While at the gym one day, Tommy volunteers himself to fight one of the main fighters.

What he doesn’t know is that it’s being recorded on a cellphone. Shortly after the match, it makes its way from cellphone to YouTube, and goes viral. Due to this, Tommy gets recognized from another incredibly significant chapter in his life. The audience watches the lightning-fast progression as yet more digital machinery is utilized (a handheld HDcam) to show footage of Tommy from somewhere deep in his past. The face from the HDcam tape is compared to the one on the YouTube clip. Clearly, it’s the same guy. Tommy’s relationship to the digital world is a fascinating one.
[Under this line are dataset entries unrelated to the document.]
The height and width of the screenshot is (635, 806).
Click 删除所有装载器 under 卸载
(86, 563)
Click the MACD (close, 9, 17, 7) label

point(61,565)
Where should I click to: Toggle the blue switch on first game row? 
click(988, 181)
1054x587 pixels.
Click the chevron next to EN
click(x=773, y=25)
While his entire personal story within the film would have been skeletal without the meat put on it by the above incidents, technology is where he maintains a certain level of similarity with his father. Tommy would rather reject modern media than revel in it. While his reasoning is different from his father’s, it is still a maintained relationship with technology that is strongly significant within the view of being a major participant in a large sporting event. To not only decline but rebuff media and the technological bathing that comes with huge sporting events could be likened to listening to a cassette-player in the age of the iPod. It just doesn’t make sense to the majority of the world- why on earth would you want to do such a thing?
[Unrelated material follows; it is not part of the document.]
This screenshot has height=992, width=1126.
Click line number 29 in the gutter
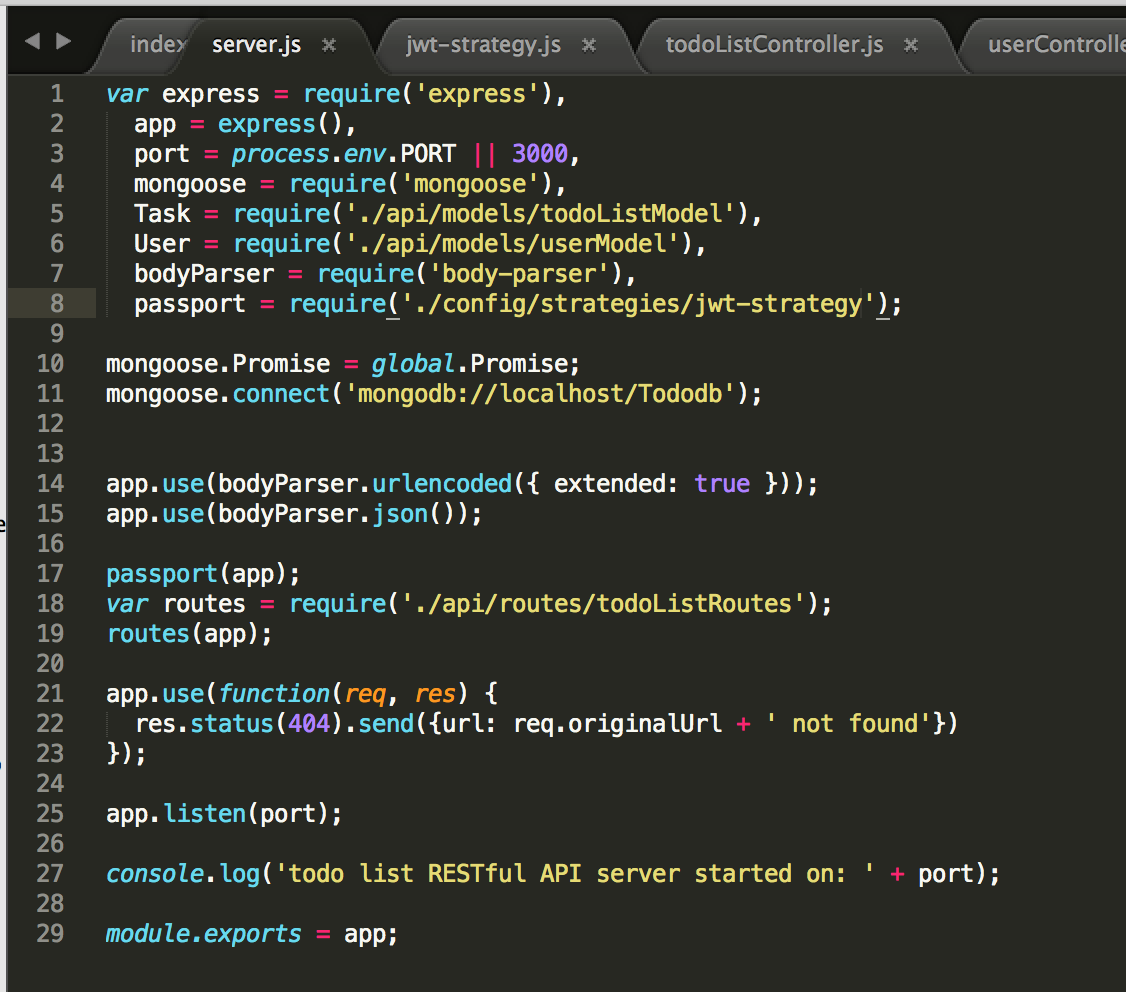point(50,933)

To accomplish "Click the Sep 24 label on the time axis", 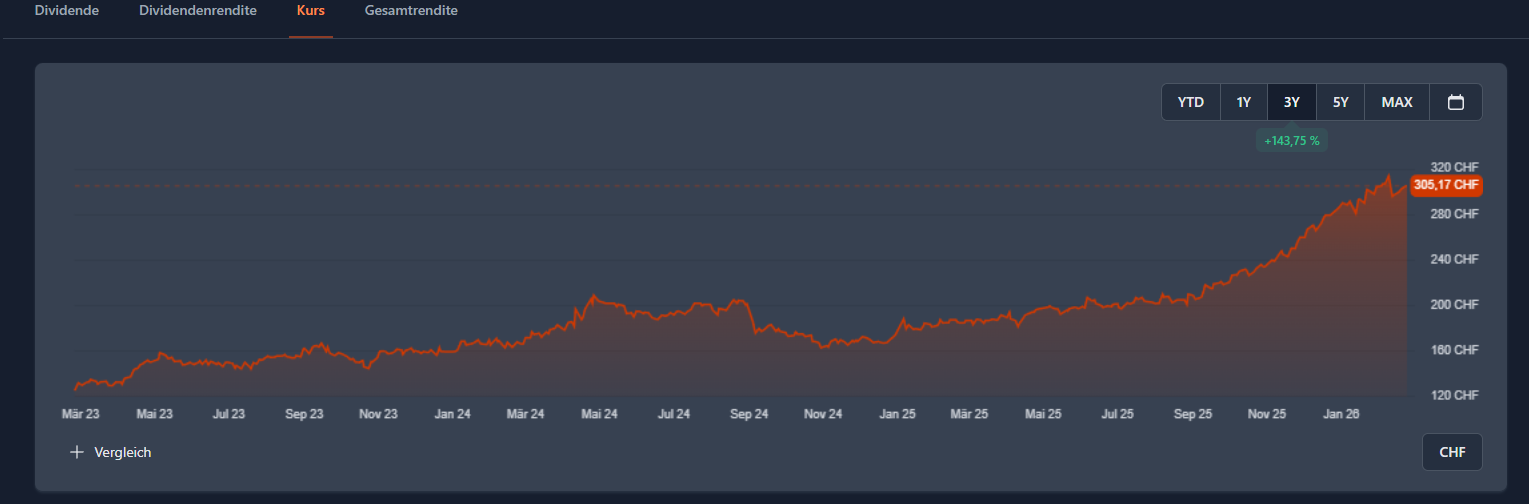I will (x=748, y=413).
When Tommy gets accepted and goes to Sparta (the huge MMA event he has been training for) he refuses all the standard “bells and whistles” that come with being a main competitor. When all the rest of the MMA fighters have theme songs, Tommy had nothing. Where all the rest of the MMA fighters had outfits shellacked with sponsorships and loud colors, Tommy walked out onto the floor in a simple hooded sweatshirt. Even his style was “unsexy”- one hit, and the competition was out like a light. Was Tommy doing this in order to try to garner less attention (in which case he failed, as the choices he made only made the spotlight on him grow) or did he do this as part of a self-destructive plan, meaning he had more in common with his father than he thought? By negating his history, stubbornly denying the past and not participating in standard athlete’s ritual and behavior, his past caught up with his present much in the same way that Paddy’s did, and the conflict became unbearable.

Technology was the catalyst of Tommy’s evolution in the film and, more importantly, the technology associated with his character’s storyline was totally out of his hands. As a young man who had always felt like his life was beyond his control, it seems only fitting that we watch as he works out his raging pain and anguish against the technological forces and historical situations that ripped apart his plans and ruined his life in a physical manner. In a sense, the grande finale of the film has echoes of Ahab/Tommy battling the white whale/his past, only this time, he finds a way to achieve success without ultimate destruction.

A variety of other technologies are littered throughout the film, adding strength to ideas of history and the connective presence that machinations have between our past and our future. The high school kids that Paddy’s other son Brendan teaches organize a Pay-Per-View event at the local drive-in so they could watch their teacher “large and in-charge” at Sparta, Brendan’s wife refuses to turn the television on or deal with her cellphone until she finds out he’s succeeded in his first match and then she’s “in.”  In a picture that is highly corporeally-bound, there sure is a lot of reference matter to old and new machinery. Perhaps what Warrior tells us then, finally, is that by shutting away our histories, our emotional responses, our familial ties, we become fragmented. We may, like the poster, look whole from far away, but we are not. We are divided and will remain so until we can physically beat ourselves into some kind of submission and finally connect to what is really good for us.